Wednesday, July 15, 2015

Maison Margiela Artisanal // Fall 2015 //

Between, Now Fashion and The Fashion Spot, I enjoy fashion week images from different sources. Now Fashion provides me with atmospheric shots, gives me the catwalk images and eloquent reviews. On The Fashion Spot, you can enjoy the running commentary of members. Since I’m not in Paris for couture week, I’m living off the amazing photos that are coming in. One comment on the Maison Margiela Artisanal collection caught my eye on tFS. “Oh wait, it’s cool to like this brand,” it read, along with an emoticon that can only be described as ‘typical’. Eclecticism can be great but not for eclecticism’s sake. That I hate. For me, Maison Margiela is a beautiful mix of the aforementioned and wearable beauty. Personally, I don’t like this brad because it is cool to. I like this brand because I seek gratification from fabulous clothes, like the ones that John Galliano presents each season.

For his Fall 2015 couture collection for the house - steeped in history, shrouded in mystery - the designer returned to Paris, decamping to London for his long-awaited return to fashion in January. Seeking ideas from all around the world - China, Britain, Madagascar and France - this collection was a global mix of brilliance. Chinese mud silk met British tweed. Madagascan raffia was used and added a certain rawness to the collection. Impressionist prints and expressionist make-up juxtaposed wonderfully. Cobalt face paint was daubed in a vertical streak on the models’ faces. Magdalena Jasek, with a white streak adorning the side of her face, glided down the raised skate-park-esque runway - to the sound of Marvin Gaye’s ‘I Heard Through the Grapevine’ - in a stunning floor length coat. The back of it revealed a bunched cobalt backpack. This was inspired by Yves Klein, a pioneer of the nouveau réalisme post-World-War-II movement. Klein is famed for his use of the popping colour. Gracie Simmons’ insanely detailed cobalt bustier put the party in the front but it was just as captivating from behind revealing a French-style tapestry.

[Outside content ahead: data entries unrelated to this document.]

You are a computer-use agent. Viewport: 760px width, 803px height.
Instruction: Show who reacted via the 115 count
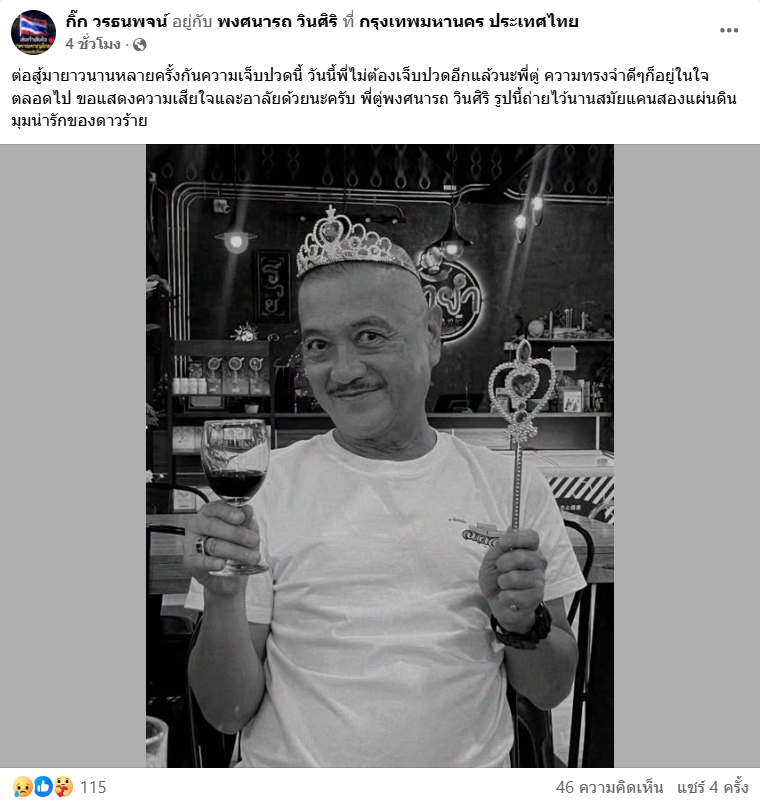tap(93, 787)
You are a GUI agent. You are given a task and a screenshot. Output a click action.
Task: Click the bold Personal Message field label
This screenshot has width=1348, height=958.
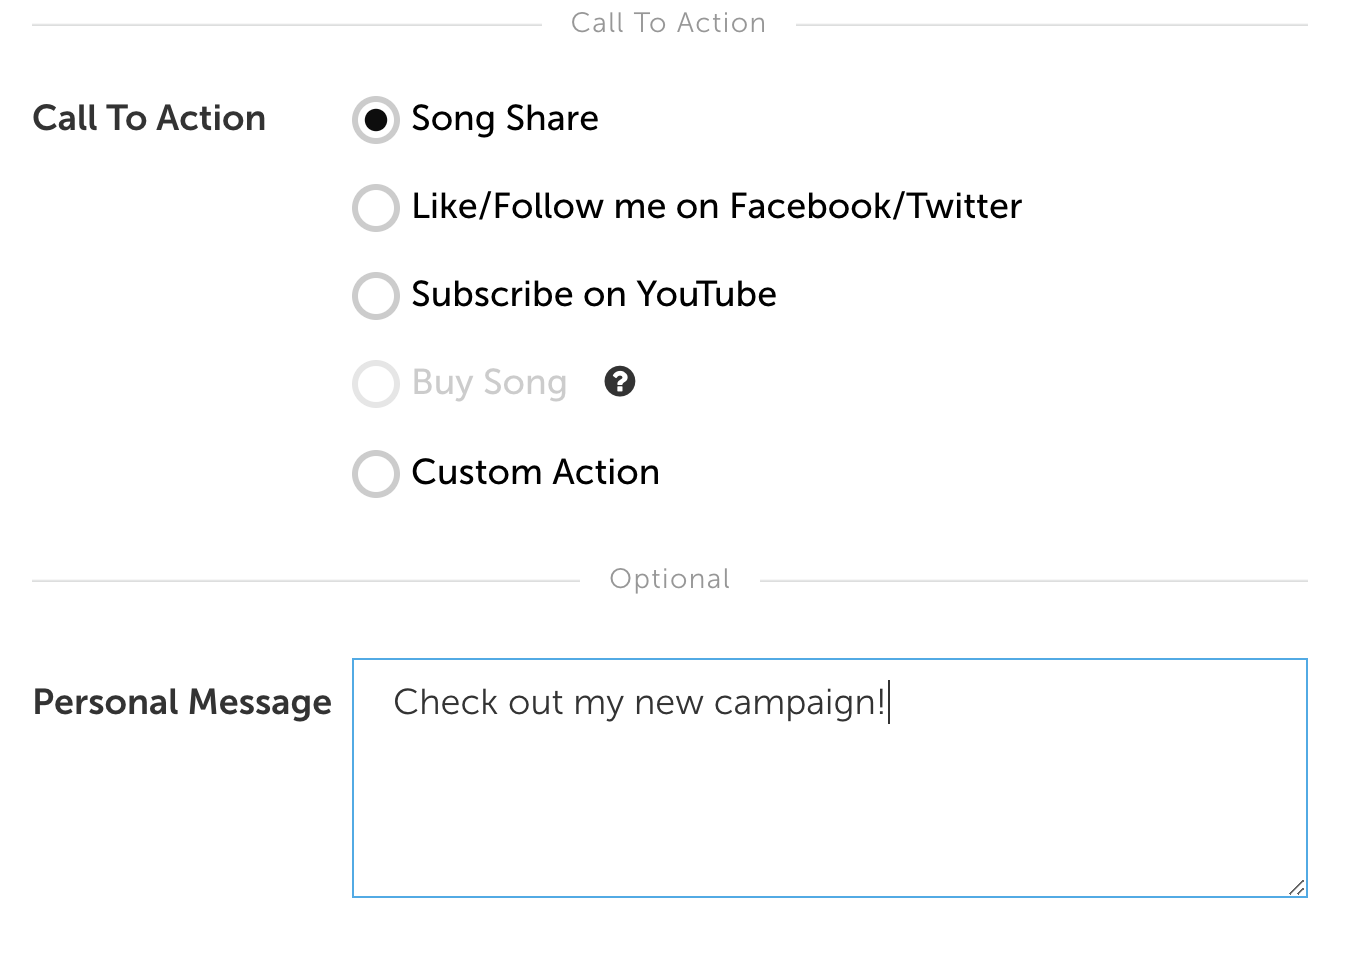click(x=182, y=702)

The collection felt synthetic. It felt like a laboratory experiment. And a glimpse inside Galliano’s lab is as good as it gets. Look 8 was a structured black cropped jacket accompanied by a green shimmery skirt with tinsel like material furnishing it. One jacket fashioned into a one shouldered top over a sparkling dress had, what resembled melted glass on its bodice. Smashed mirrors were embroidered, by les petite mains, on dresses. A questionable creation from fashion’s mad scientist was a burlap sack made into a dress, embellished with a bird of paradise motif. Never has a potato sack looked so fashionable. 

The mariée wore a fantastic floor sweeping, heavy gown with puffy hems. A cloudy headpiece and silver face paint completed the look. This look was a testament to Galliano’s talent. Also it was haute couture and there will be someone out there who will buy this questionable yet magnificent piece of art. 

This collection is, by far, my favourite of the week. It was unique and unmatchable. Everything was detailed with its own idiosyncrasies - see a dress which from the front revealed exotic plants and from behind a coat. With five collections under his belt at Margiela, John Galliano is bringing back his sartorially-inclined stamp on Parisian fashion and what a pleasure it is to see unfold.